I was going to write about a few additional studies on the effects (or often lack thereof) of Kinesio tape, but this article’s already about 10 times longer than I anticipated it would be and I’m guessing there are about zero people that made it this far. But just in case I’m wrong, I’ll refer you few brave souls that waded through the last 1500 words or so, and for some odd reason want more,  to several linked studies at the top of the References below if you’d like to read up more on studies pertaining to Kinesio tape, including one such study that simply looked at 97 other studies on Kinesio tape’s “effectiveness”.  For the most part, they all seem to conclude with something to the effect of “Use of the tape doesn’t seem to produce clinically significant results, but more rigorous testing is needed to be sure.”  But a few are very slightly more positive, leaning towards thinking there is at least some benefit, even if not what the company claims, though again tending to state that more rigorous testing is needed to be sure and to test whether any type of tape would have the same benefit.

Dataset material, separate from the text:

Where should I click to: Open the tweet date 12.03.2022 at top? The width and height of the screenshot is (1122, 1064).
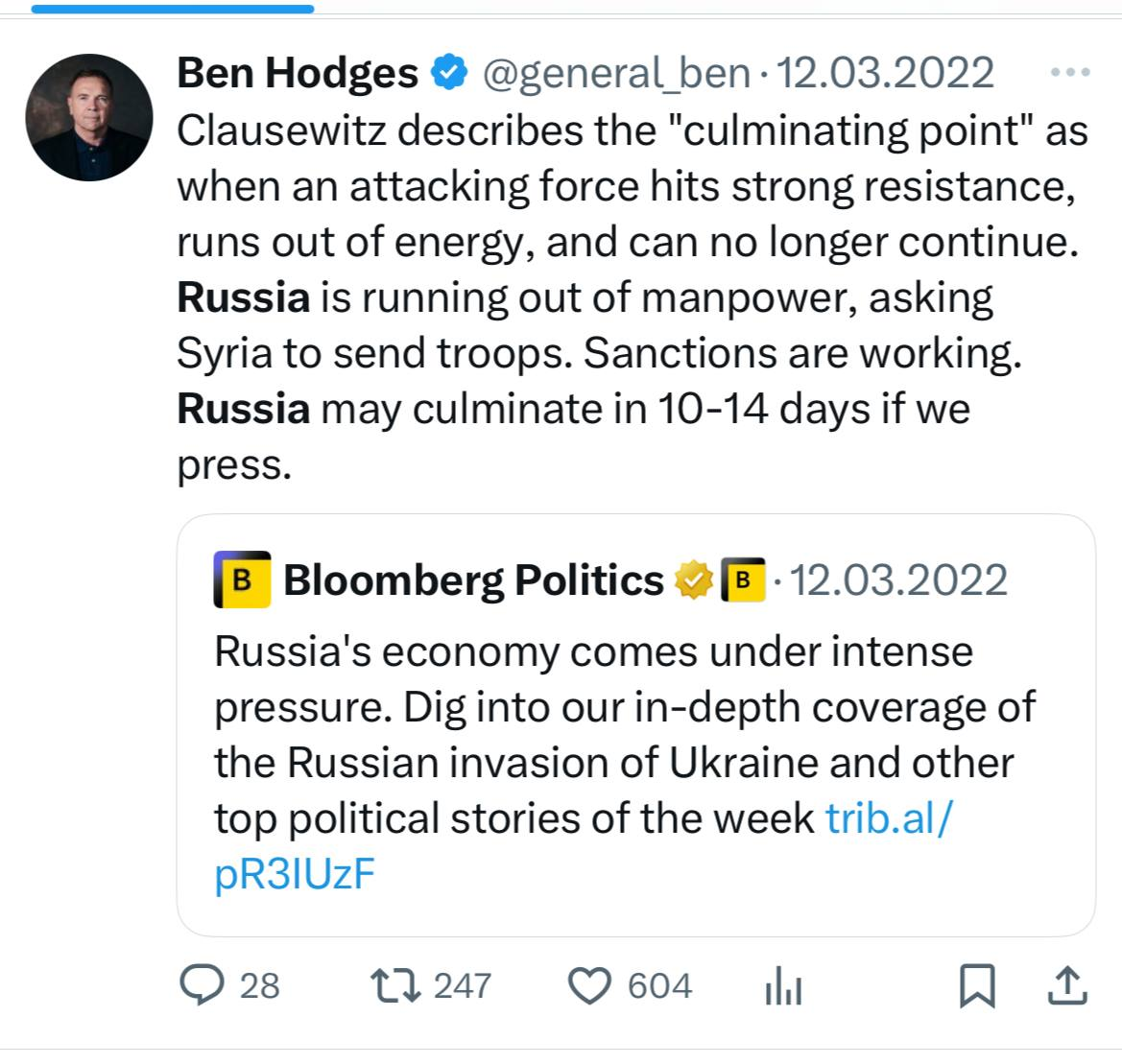click(x=884, y=74)
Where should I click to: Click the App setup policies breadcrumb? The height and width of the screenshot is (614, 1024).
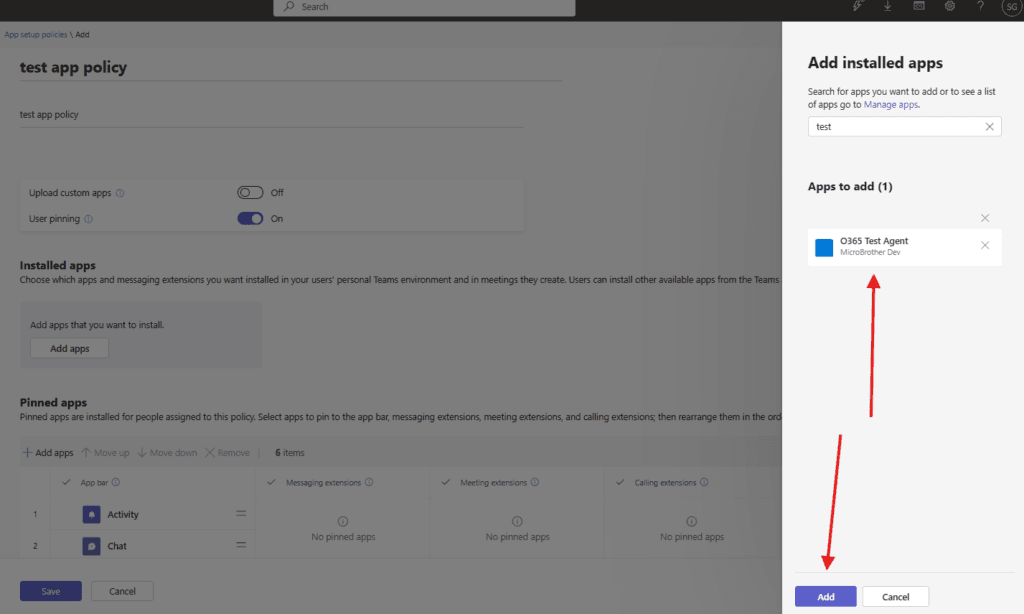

So in the end, is Kinesio tape actually beneficial with respect to “reducing pain, optimizing performance, preventing injury, promoting improved circulation and healing, and re-educating the neuromuscular system”?  Probably not, at least not for all those claims, but the placebo effect can’t be ignored completely in terms of perhaps providing some benefit to athletes, if they believe the tape works. And, who knows? Maybe someday someone will prove that Kinesio tape really is beneficial beyond what would be expected with the placebo effect, possibly even lining up with some of their claims! Stranger things have happened and the use of an elastic tape to help support inflamed or sore body parts as they move seems like it probably could be helpful, just perhaps not at treating “anything from headaches to foot problems and everything in between”.
As Dr. David Geier, orthopedic surgeon and director of sports medicine at the Medical University of South Carolina stated,  “If there is structural damage like a torn ACL or meniscus, it’s not going to be effective; after all, it’s tape.”